İbrahim Sarmış, şöyle der: "Şişlerin batırıldığı, karınların yarıldığı ve boyunların kesildiği zikir âyininde olsun, bir şef yönetiminde "illallah", "Allah", "Hû", "yâ Hû" nâraları ve göbekten çıkarılan bıçkı sesleriyle yapılan zikir âyinlerinde ve kadın-erkek karışıp insanların nağmeler eşliğinde kendilerinden geçtiği âyinler, bir çeşit dansla geçen böyle saatlerin ilâhî tecelli saatler olduğunu söylemeleri, bir garâbettir. Her yıl, bir hafta süren semâ âyinlerinde atılan nâralar, çalınan müzik ve dans eden semâzenlerin yaptıkları da aynıdır. Söyler misiniz, Rasûlullah Rabbini böyle mi zikretti? Ondan sonra, ashâbı Allah'ı böyle mi zikretti? Sahâbîler Allah ve Rasûlünün öğrettiği gibi huşû ve teslimiyet içinde, sessiz ve müziksiz, havf ve recâ arasında, münferiden ve Rasûlullah'ın öğrettiği duâlarla Allah'ı andılar. O'na yalvardılar. Nimetini istediler ve azâbından O'na sığındılar.
Tasavvufçular, zikir esnâsında müridin şeyhini zihninde canlandırmasını, "destûr yâ üstâz (üstâdım yardım et!)" diyerek zikre başlarken, ondan yardım istemeyi, tıpkı Rasûlullah'tan yardım istemek gibi olduğuna inanmasını şart koşarlar. Çünkü kendisini Allah Rasûlüne ulaştıracak şeyhidir. Kalbiyle ve lisanıyla şeyhinden izin isteyerek "destur ey şeyhim!" demesi yanında, tarikat mensupları ve ileri gelenlerinden de izin istemesi, yahut onlara râbıta yapması gerekir. Zikreden kişinin tepeden tırnağa kadar sallanması, önce sağa "lâ" ile başlayıp sola "illâ" ile dönmesi ve doğrulması gerekir. Sola doğru öne eğilerek "illâllah" demesi ile bu işi tamamlar. "Allah", "Hû" gibi tek isimle zikrediyorsa, çenesini göğsüne vurması, koro halinde ve yüksek sesle yapması gerekir. Kelimeyi göbeğinden başlayarak kalbinin derinliklerinden çıkarması icab eder. İşte bu eşsiz pehlivanlık tasavvufçuların zikir şeklidir.

- _Gösterilen Bilgiler_
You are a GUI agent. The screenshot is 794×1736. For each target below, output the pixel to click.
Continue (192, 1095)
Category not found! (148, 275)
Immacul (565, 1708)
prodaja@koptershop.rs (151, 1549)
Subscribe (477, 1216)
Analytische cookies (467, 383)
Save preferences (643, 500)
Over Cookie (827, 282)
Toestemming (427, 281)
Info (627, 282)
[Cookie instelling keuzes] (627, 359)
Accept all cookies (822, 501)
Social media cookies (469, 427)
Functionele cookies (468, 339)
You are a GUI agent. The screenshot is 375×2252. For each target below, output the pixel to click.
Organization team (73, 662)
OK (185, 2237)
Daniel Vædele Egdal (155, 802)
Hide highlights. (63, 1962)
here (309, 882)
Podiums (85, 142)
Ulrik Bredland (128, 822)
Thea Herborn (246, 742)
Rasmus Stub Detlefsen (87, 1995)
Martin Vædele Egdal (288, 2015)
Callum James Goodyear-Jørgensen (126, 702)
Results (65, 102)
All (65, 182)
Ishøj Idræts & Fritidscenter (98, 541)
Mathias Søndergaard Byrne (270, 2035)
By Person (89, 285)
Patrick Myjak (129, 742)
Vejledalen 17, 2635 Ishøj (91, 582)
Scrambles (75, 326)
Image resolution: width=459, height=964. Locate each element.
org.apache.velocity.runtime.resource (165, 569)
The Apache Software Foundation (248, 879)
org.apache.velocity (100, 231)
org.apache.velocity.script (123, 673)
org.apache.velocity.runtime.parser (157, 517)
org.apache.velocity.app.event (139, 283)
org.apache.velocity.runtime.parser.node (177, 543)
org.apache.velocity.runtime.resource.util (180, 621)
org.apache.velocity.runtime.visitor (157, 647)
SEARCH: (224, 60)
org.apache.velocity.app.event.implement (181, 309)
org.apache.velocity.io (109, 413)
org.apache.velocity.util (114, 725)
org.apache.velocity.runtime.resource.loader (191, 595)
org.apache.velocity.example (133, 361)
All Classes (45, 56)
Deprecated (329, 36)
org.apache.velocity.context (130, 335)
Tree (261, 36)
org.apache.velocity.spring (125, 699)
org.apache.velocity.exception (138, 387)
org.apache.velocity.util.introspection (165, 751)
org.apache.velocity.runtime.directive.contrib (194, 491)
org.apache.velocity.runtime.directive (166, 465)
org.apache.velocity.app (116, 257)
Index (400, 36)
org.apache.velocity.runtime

- _Yapılacak İşlemler_
[1] Alıntılanan metne göre bir şef yönetiminde yapılan zikir âyinlerinde hangi nâralar atılmaktadır? Hepsini metindeki sırayla yazınız.
[2] Alıntılanan metinde "İbrahim Sarmış, şöyle" sözleriyle başlayıp "azâbından O'na sığındılar." sözlerine kadar süren bölümü olduğu gibi aktarınız.

- _Cevaplar_
[1] "illallah", "Allah", "Hû", "yâ Hû"

[2]
İbrahim Sarmış, şöyle der: "Şişlerin batırıldığı, karınların yarıldığı ve boyunların kesildiği zikir âyininde olsun, bir şef yönetiminde "illallah", "Allah", "Hû", "yâ Hû" nâraları ve göbekten çıkarılan bıçkı sesleriyle yapılan zikir âyinlerinde ve kadın-erkek karışıp insanların nağmeler eşliğinde kendilerinden geçtiği âyinler, bir çeşit dansla geçen böyle saatlerin ilâhî tecelli saatler olduğunu söylemeleri, bir garâbettir. Her yıl, bir hafta süren semâ âyinlerinde atılan nâralar, çalınan müzik ve dans eden semâzenlerin yaptıkları da aynıdır. Söyler misiniz, Rasûlullah Rabbini böyle mi zikretti? Ondan sonra, ashâbı Allah'ı böyle mi zikretti? Sahâbîler Allah ve Rasûlünün öğrettiği gibi huşû ve teslimiyet içinde, sessiz ve müziksiz, havf ve recâ arasında, münferiden ve Rasûlullah'ın öğrettiği duâlarla Allah'ı andılar. O'na yalvardılar. Nimetini istediler ve azâbından O'na sığındılar.